And from where do you know that you have a gfx card in the system?
1. Ask the user.
2. Icon tool type and have two icons.
And is it worth to implement both methods?
Depends on the software. How much code are we talking about anyway? Two, maybe three kb extra? Hardly a waste if it means more users can enjoy the software.
For rendering graphics, it *usually* doesn't matter - not worth spending bytes on this decision.
It matters for the case I'm talking about:
2x 16 pixel wide background tile.
2x 16 pixel wide sprite mask.
2x 16 pixel wide sprite data.
2x 16 pixel wide second sprite mask.
2x 16 pixel wide second sprite data.
2x 16 pixel wide status gfx mask.
2x 16 pixel wide status gfx data.
That's seven sources. With a handwritten routine you can do this:
move.l (a0)+,d0
and.l (a1)+,d0
or.l (a1)+,d0
and.l (a2)+,d0
or.l (a2)+,d0
and.l (a3)+,d0
or.l (a3)+,d0
Do that twice, transpose, write to chipmem. After that you can unroll to use the pipeline on 20+ and get the transposes almost for free. I don't see how that's going to be anywhere near as fast with the OS blit function, so in this case it's crystal clear that it matters, because it lowers the CPU requirements.

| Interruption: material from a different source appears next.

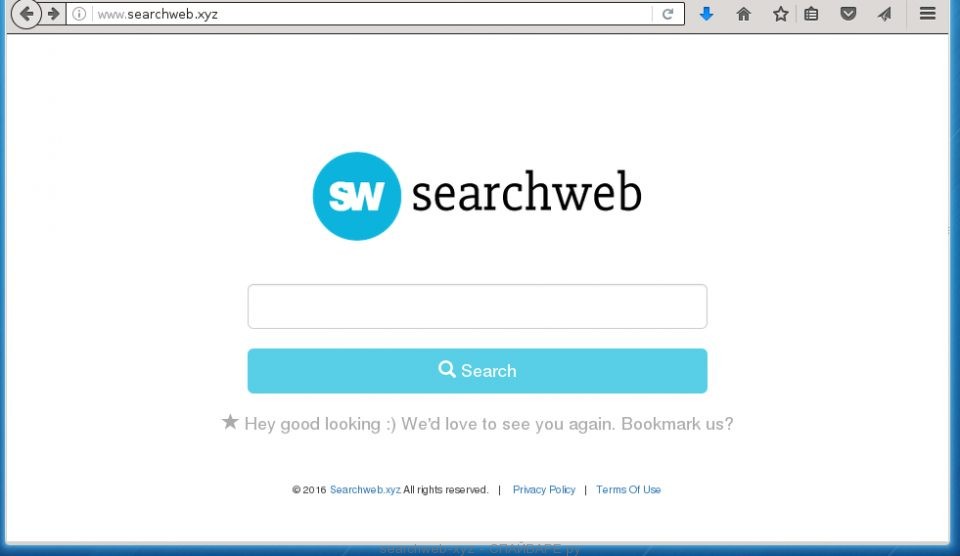Open the hamburger menu
960x556 pixels.
928,13
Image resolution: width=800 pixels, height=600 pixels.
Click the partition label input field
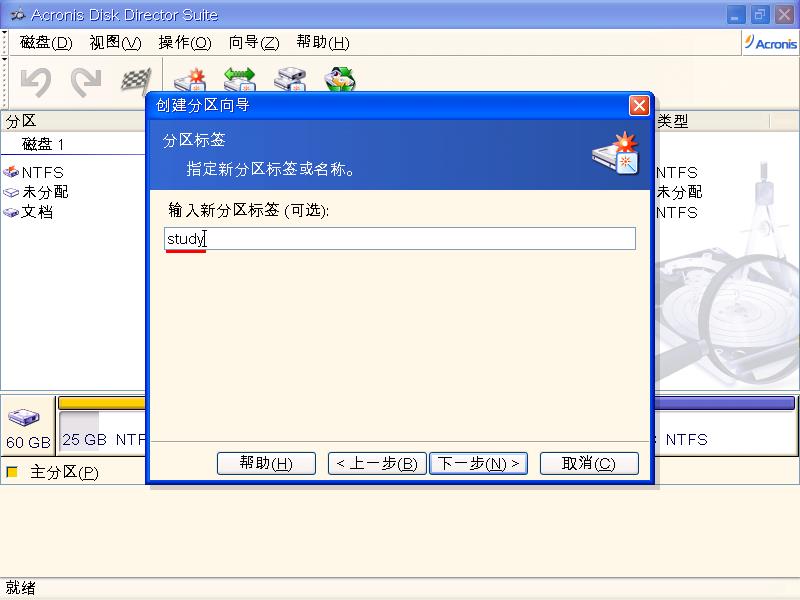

Yes, as usual, it depends on the situation, but I currently cannot come up with a situation where I would need to blit something and not use the Os
I have another example. I wrote a simple real-time memory viewer. It opens a single bit plane 640x512 screen and blits 8x8 chars to the screen with my own code (which contains some optimized transposes from kalms' c2p routines). Very fast, and I highly doubt the OS can match that speed. It's important that such a program is fast because you're also running the program you're working on.
For example, we had the problem in P96 to copy memory quickly around (from the board to an off-board buffer, and reverse), but CopyMemQuick() is not even closely sufficient for that as it was necessary to copy "rectangular" memory regions with a different "modulo" factor from A to B. CopyMemQuick() cannot do that.
That's the whole reason. Something doesn't run at sufficient speed, or you know this is going to happen, or simply want to reduce CPU usage as much as possible, so you write your own code. Nothing wrong with that.
This is Amiga land after all. Lots of not so fast < 68060s out there, and you can do more on those lower end machines if your code is faster.